Samir (name and identifying details changed) has lived happily for many years in a Shared Lives arrangement, with Maya who supports him with autism, a learning disability and health care needs. There is a busy road outside their house and after breakfast Samir, who needs support with travelling safely, usually sits in a room facing the street waiting to be picked up for his daytime activities. As in many houses, the front door is kept locked for security. Sometimes Samir finds it funny to sneak out and walk to his daytime activities, without telling anyone he has gone. Last time he did this, Maya immediately phoned ahead to say Samir would be arriving on foot and asked them to contact her when he arrived. He got there safely but did not come home.
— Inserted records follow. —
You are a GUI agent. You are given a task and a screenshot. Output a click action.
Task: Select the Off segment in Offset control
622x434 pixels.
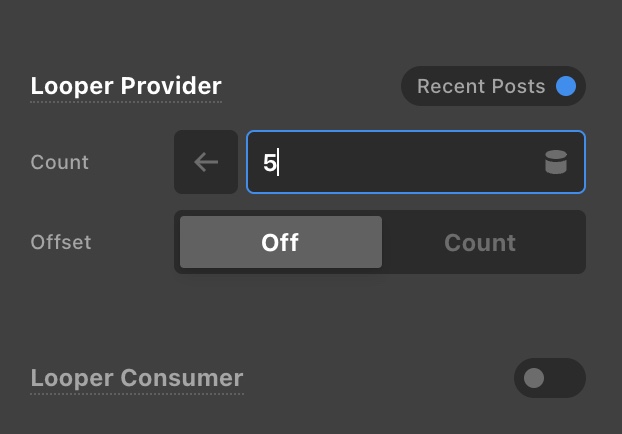click(x=280, y=242)
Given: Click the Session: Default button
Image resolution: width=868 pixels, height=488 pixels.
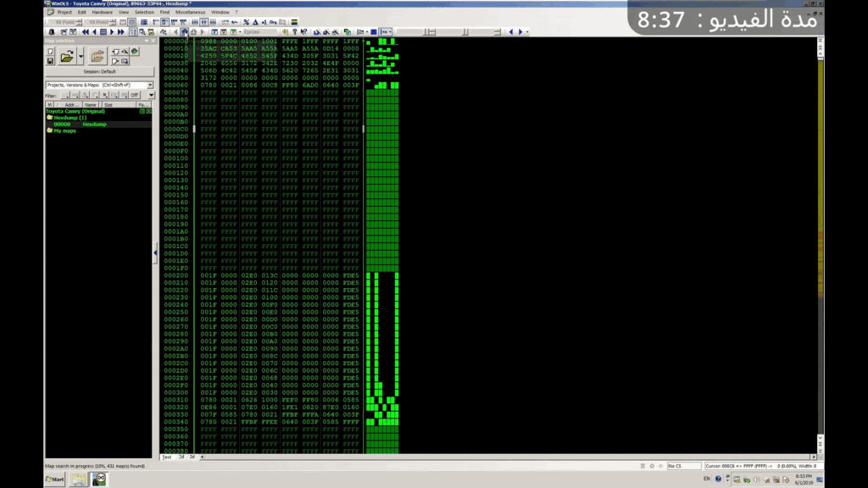Looking at the screenshot, I should tap(99, 72).
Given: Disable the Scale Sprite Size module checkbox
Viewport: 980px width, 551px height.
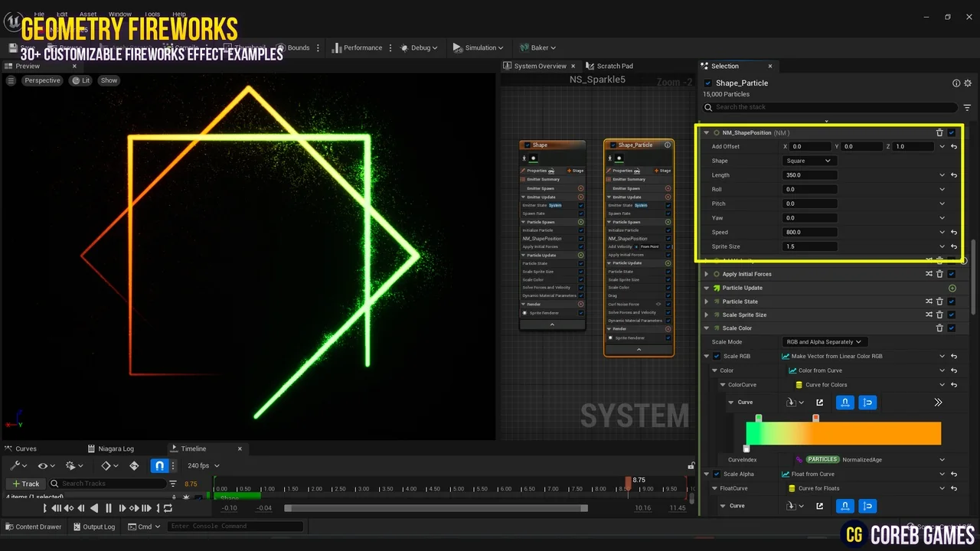Looking at the screenshot, I should click(951, 315).
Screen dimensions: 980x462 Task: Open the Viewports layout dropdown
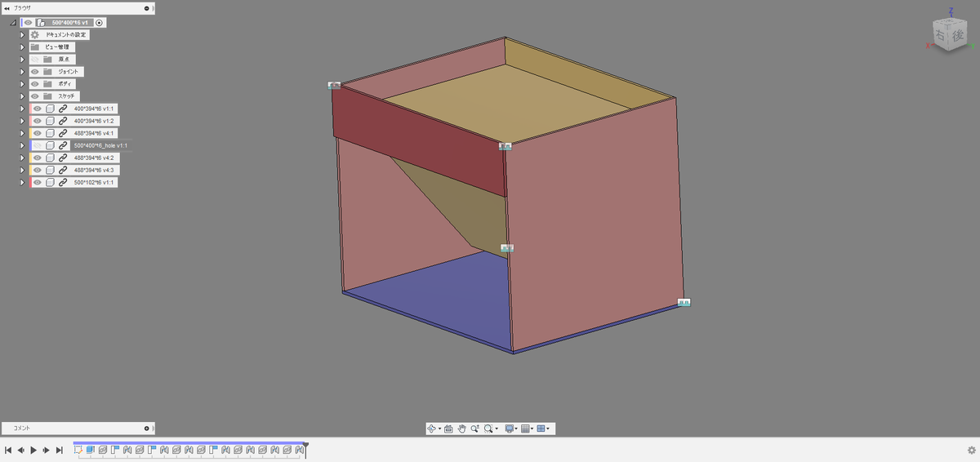[543, 429]
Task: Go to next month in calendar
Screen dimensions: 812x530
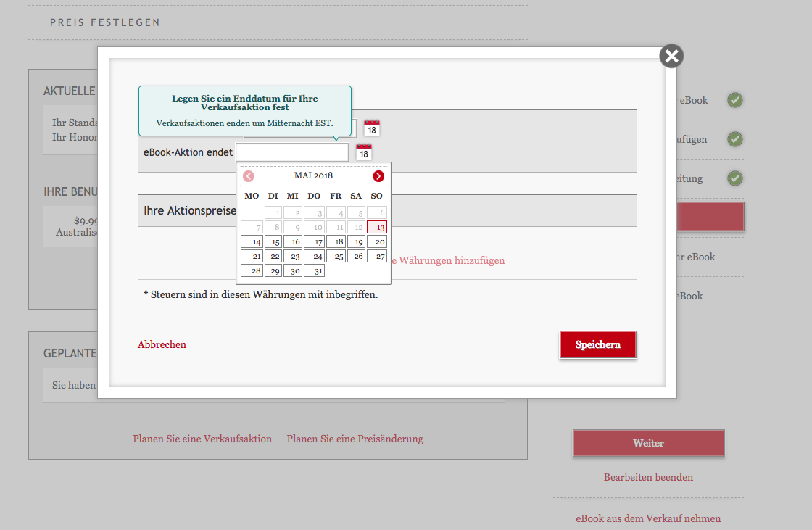Action: (x=378, y=176)
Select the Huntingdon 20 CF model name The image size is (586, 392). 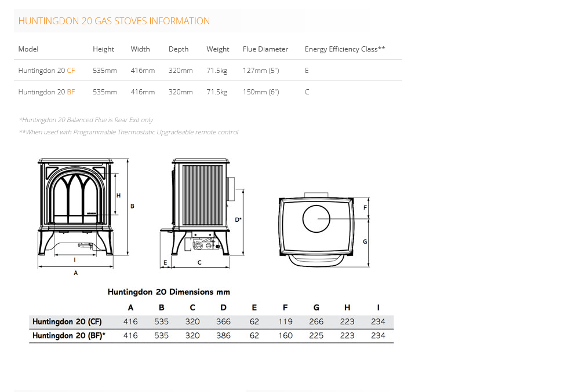coord(46,71)
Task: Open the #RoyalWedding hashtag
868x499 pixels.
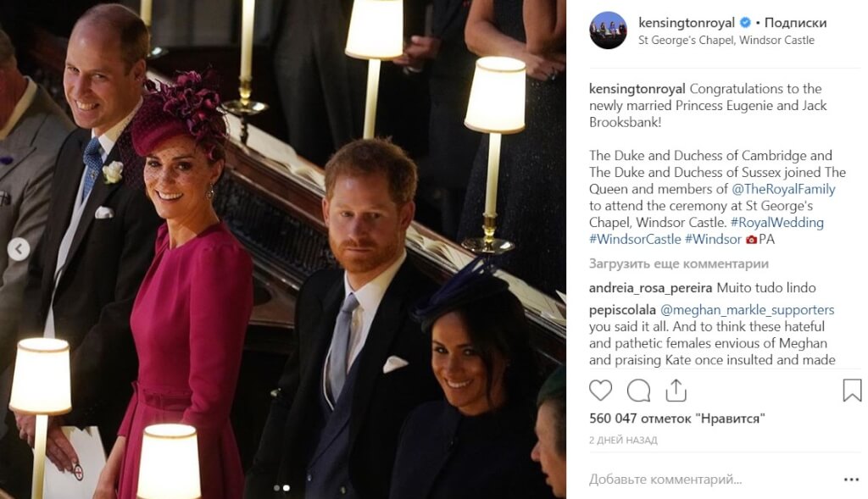Action: click(x=777, y=223)
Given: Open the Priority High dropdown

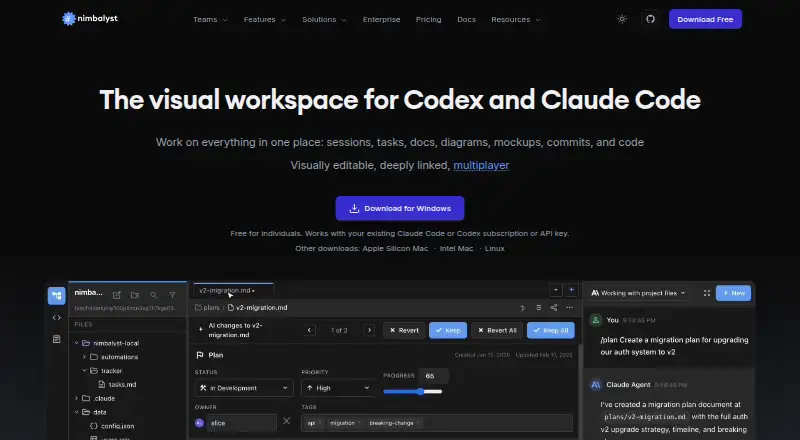Looking at the screenshot, I should point(338,388).
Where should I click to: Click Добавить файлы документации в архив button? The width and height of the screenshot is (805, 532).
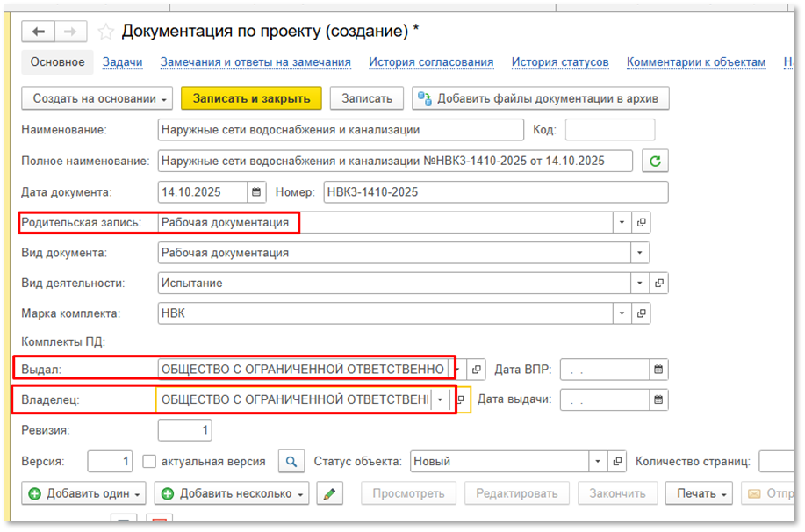pos(541,98)
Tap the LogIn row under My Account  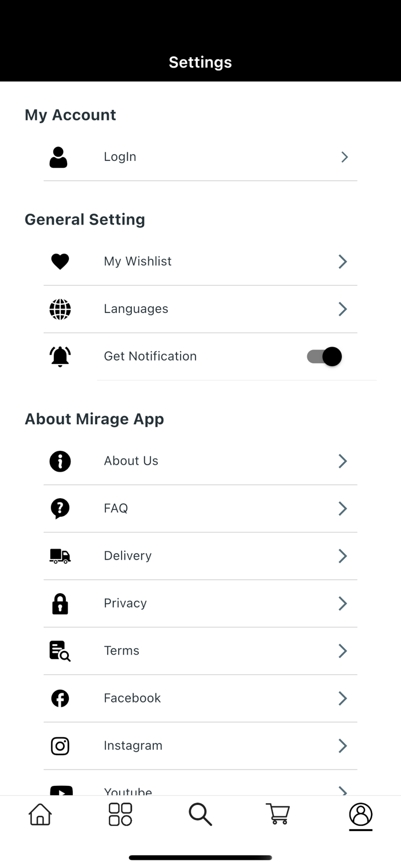(120, 156)
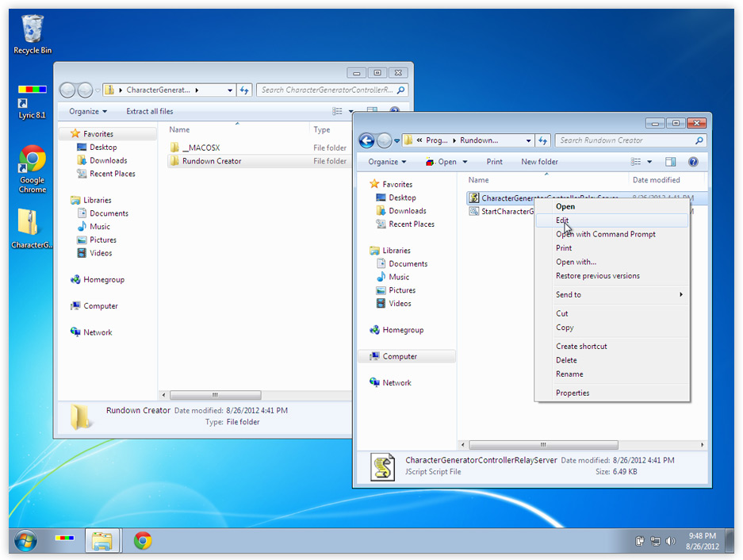The image size is (743, 560).
Task: Click the Back arrow in Rundown Creator window
Action: [366, 140]
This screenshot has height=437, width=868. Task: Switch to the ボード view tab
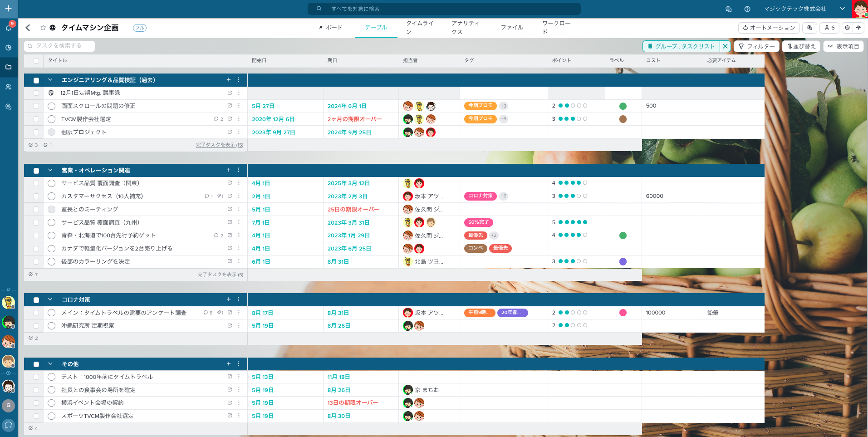331,28
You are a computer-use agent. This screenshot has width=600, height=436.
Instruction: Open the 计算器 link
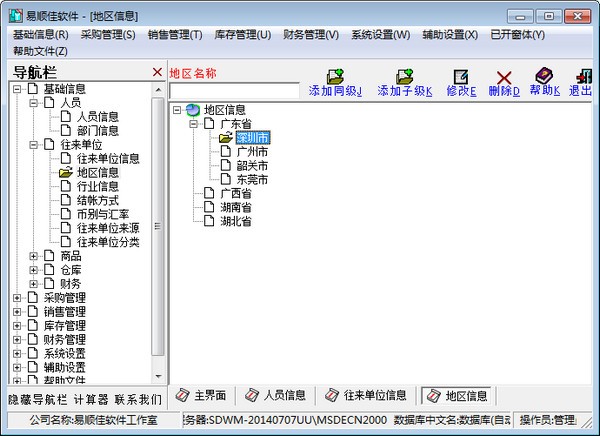[90, 399]
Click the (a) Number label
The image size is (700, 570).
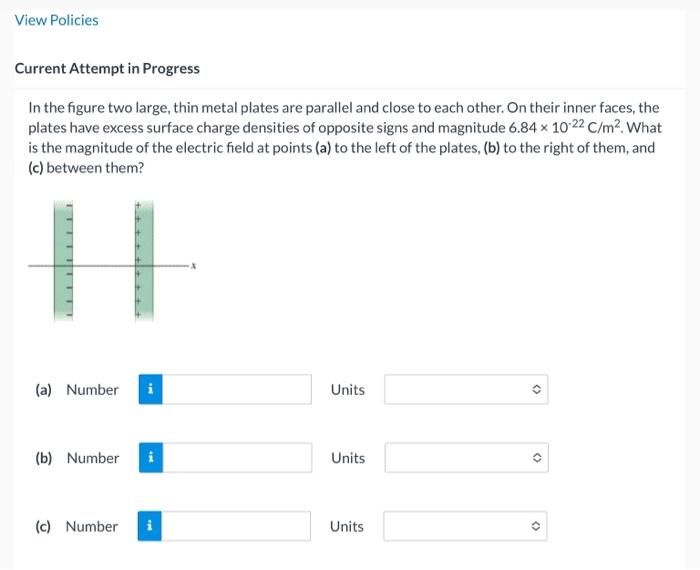[77, 390]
Maya was subsequently informed that Samir had told a day support worker that he had been locked in the house so had had to escape. This had been reported, necessarily, as a possible deprivation of liberty and safeguarding incident, which therefore needed to be investigated, but what happened next was the kind of response we see too often. Had Samir been living with his family, the safeguarding team would have considered Samir’s rights to family life. Had he been living in a care home, they would have had a conversation with their fellow professionals to find out what happened. But in this instance, a social worker simply collected Samir and took him to emergency accommodation. Neither Maya nor her manager were told or asked what had happened. Knowing only that a safeguarding investigation was ongoing, the Shared Lives scheme had no option but to suspend Maya, also effectively suspending any other care she was providing. Samir phoned Maya repeatedly over the following days in distress, saying that he wanted to come home. He walked home himself on several occasions, but was not allowed to return to stay.
I found this story so upsetting to read. After lots of persistence, Samir eventually got back home, but he spent time with inadequate support, in a place he didn’t want to be, over a miserable Christmas. Health issues that had been well-managed have become problematic again. All of this distress and – ironically – the risks to his safety and health were entirely avoidable. Safeguarding procedures stress the importance of respecting the alleged victim’s confidentiality, but in this instance, simply asking Maya what had happened could have avoided untold distress and disruption. Without talking to either Maya, or the registered manager of her Shared Lives scheme, it’s hard to see how Samir’s wishes and ‘best interests’ had been established. Case law has established that a court order should have been sought before removing Samir from what he regarded as his family home. As Lord Justice Munby has said, safeguarding must respect the autonomy and independence of individuals as well as their right to family life: “those affected must be allowed to participate effectively in the decision-making process.” At Shared Lives Plus we have been reviewing our work and aims using a human rights framework and as a result we will be bringing a human rights perspective into all of our work.
We have worked with ADASS to publish a joint guide to better safeguarding practice, which draws on making safeguarding personal, designed to put people at the centre of any decision-making and to live with a certain level of risk in their lives if they choose to. It aims to improve safeguarding practice both to identify and tackle more effectively the real risks and incidents which do sadly happen from time to time within Shared Lives, and to avoid the unnecessary use of rigid safeguarding practice where it is not warranted. Patchy understanding of Shared Lives within safeguarding teams is a key barrier to the right calls being made during a pressurised situation: if you are in a position to share this story with social care professionals, please do.
Samir was living safely and well for years. Sometimes the stress of unfounded safeguarding action can lead to the permanent breakdown of a longstanding Shared Lives arrangement. When Samir decided to pull his favourite prank and sneak out of the house, he had no idea that a system designed to keep him safe, was about to put him in real danger.